PROVIDED DATA:
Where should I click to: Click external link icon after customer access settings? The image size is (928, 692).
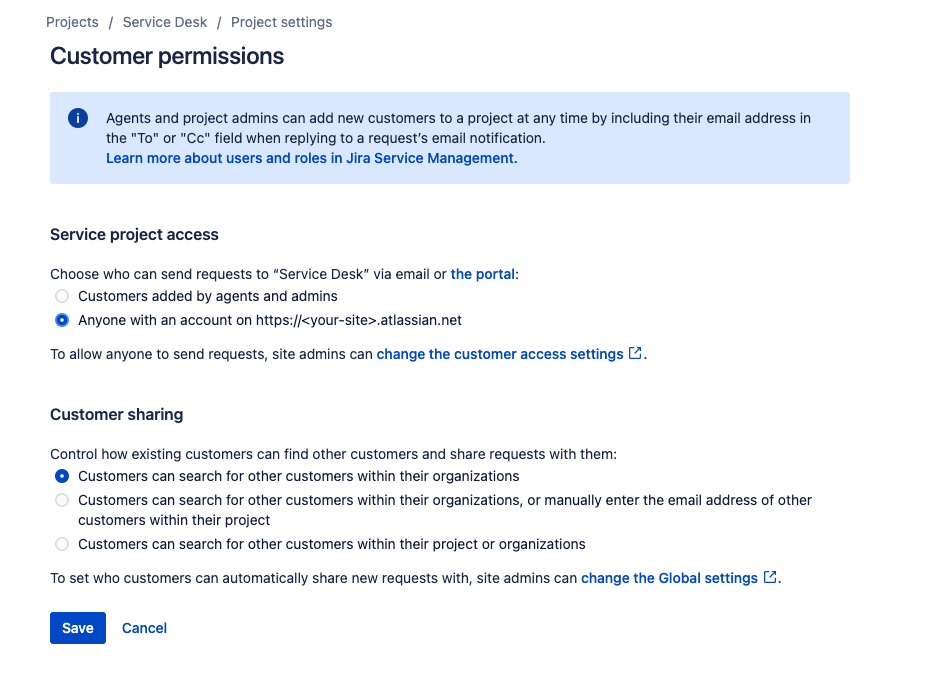pos(635,353)
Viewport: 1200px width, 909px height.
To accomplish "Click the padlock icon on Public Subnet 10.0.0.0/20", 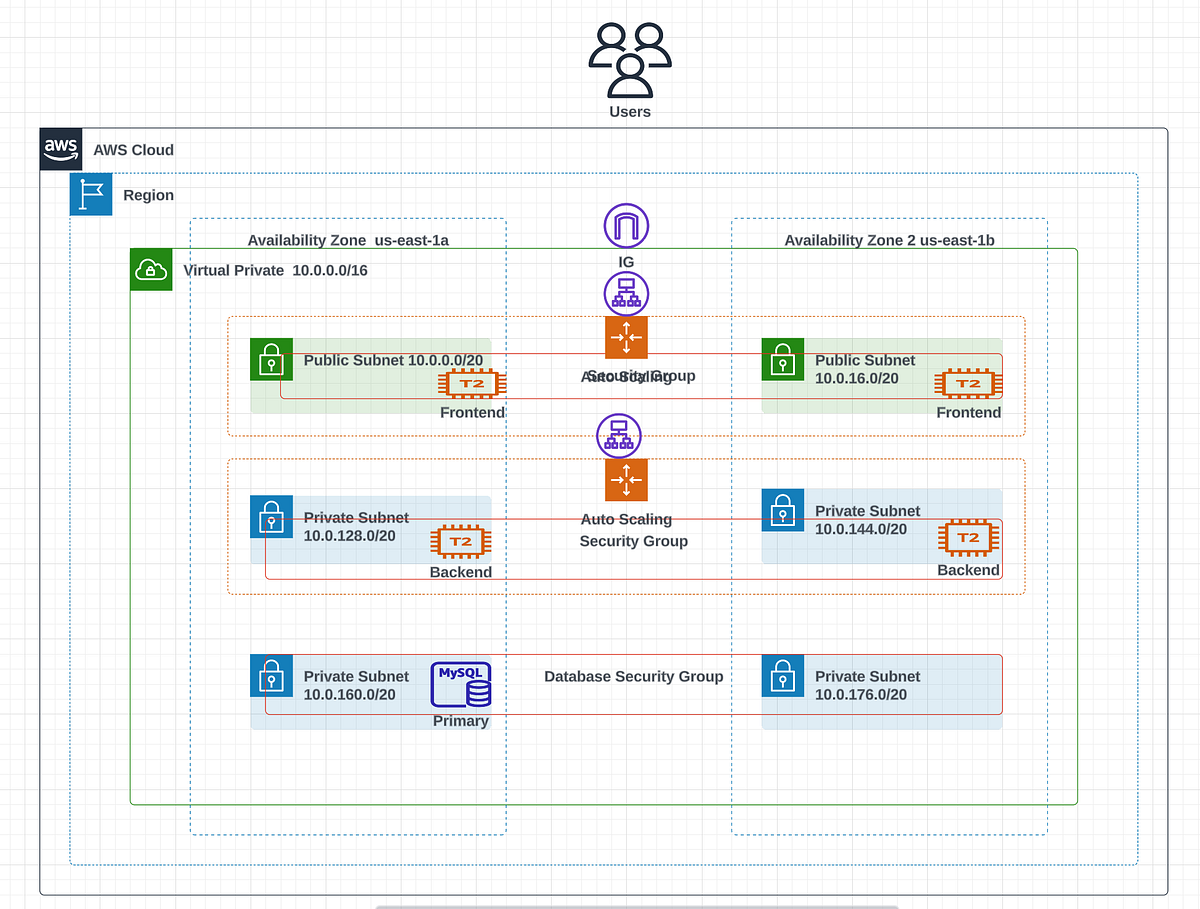I will click(x=270, y=360).
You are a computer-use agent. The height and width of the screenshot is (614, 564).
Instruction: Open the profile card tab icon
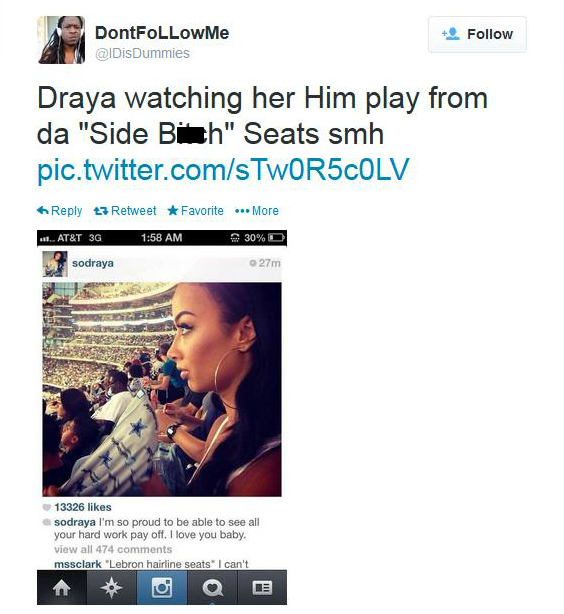(x=262, y=587)
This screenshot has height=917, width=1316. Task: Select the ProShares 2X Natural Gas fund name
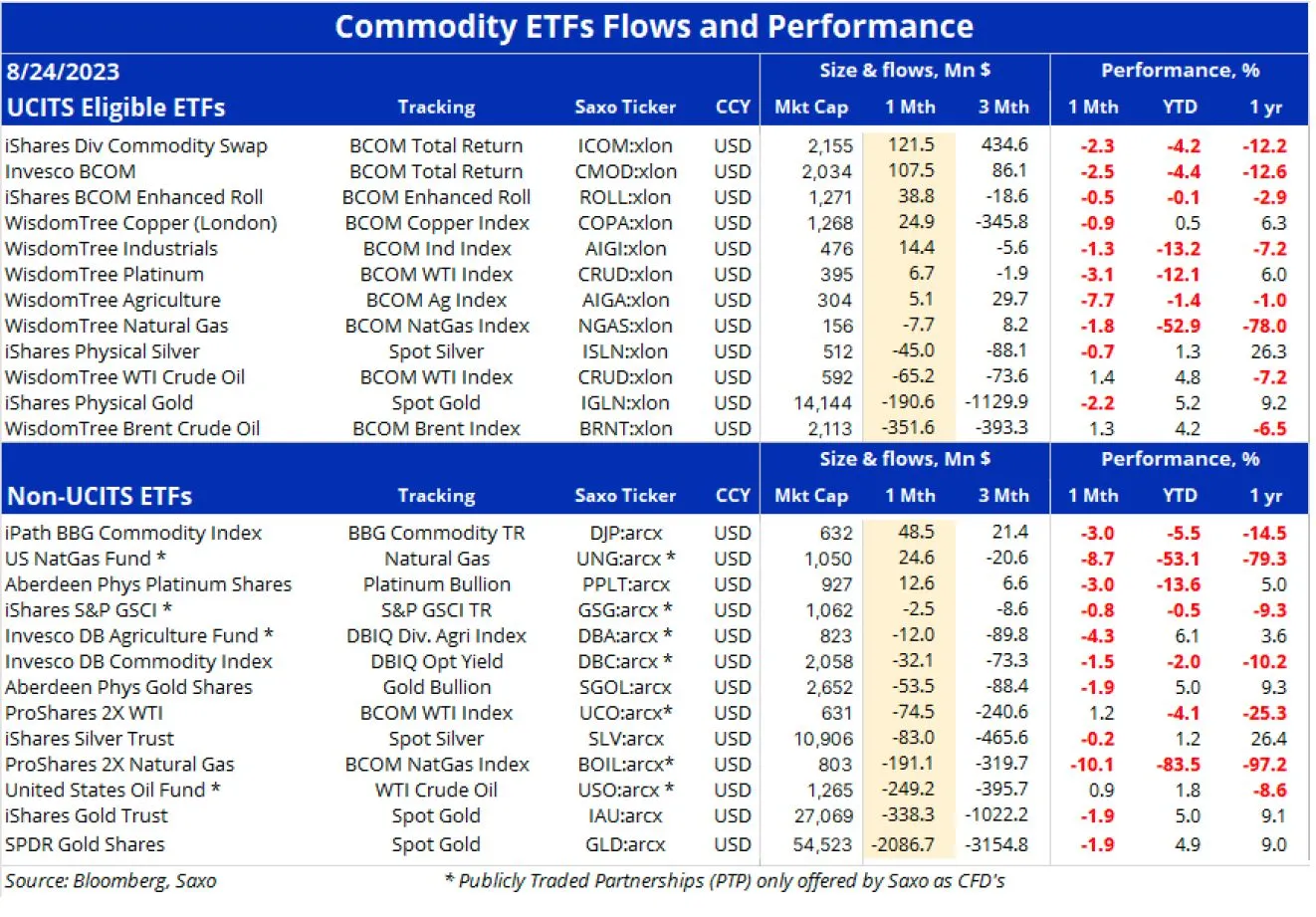pos(119,765)
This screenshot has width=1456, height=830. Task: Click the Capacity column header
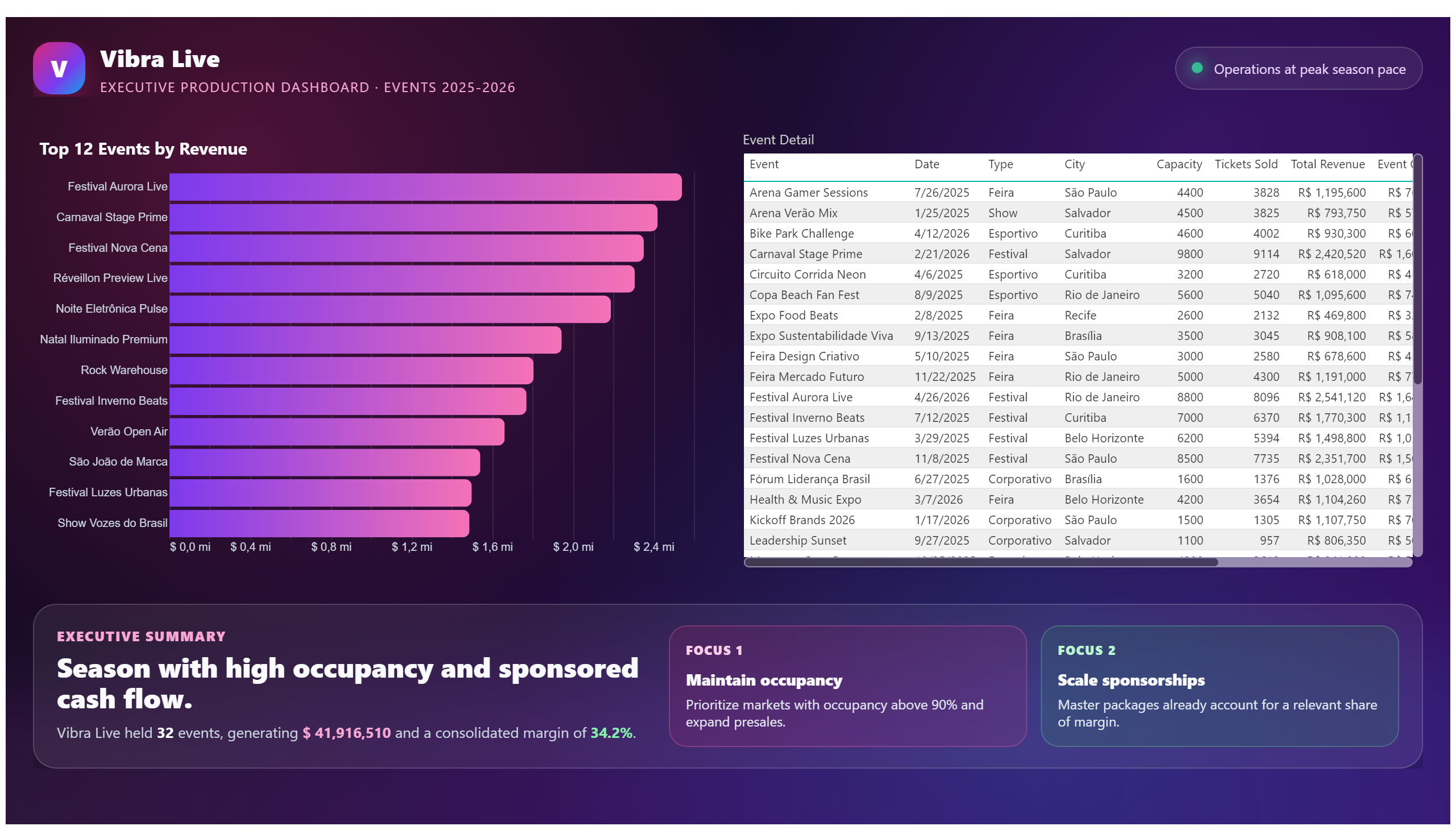point(1179,164)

GOAL: Reproduce every line from the one containing "You are a computer-use" through the last line, inclusive, keeping all text and raising each answer coordinate by 33. Omit the pictures.

TASK RESPONSE:
You are a computer-use agent. The height and width of the screenshot is (614, 564).
Instruction: Open the profile card tab icon
(x=295, y=620)
This screenshot has height=917, width=1316. Task: Select the ProShares 2X Natural Gas fund name
pos(152,798)
This screenshot has width=1456, height=830. Task: Click the Capacity column header
point(1212,197)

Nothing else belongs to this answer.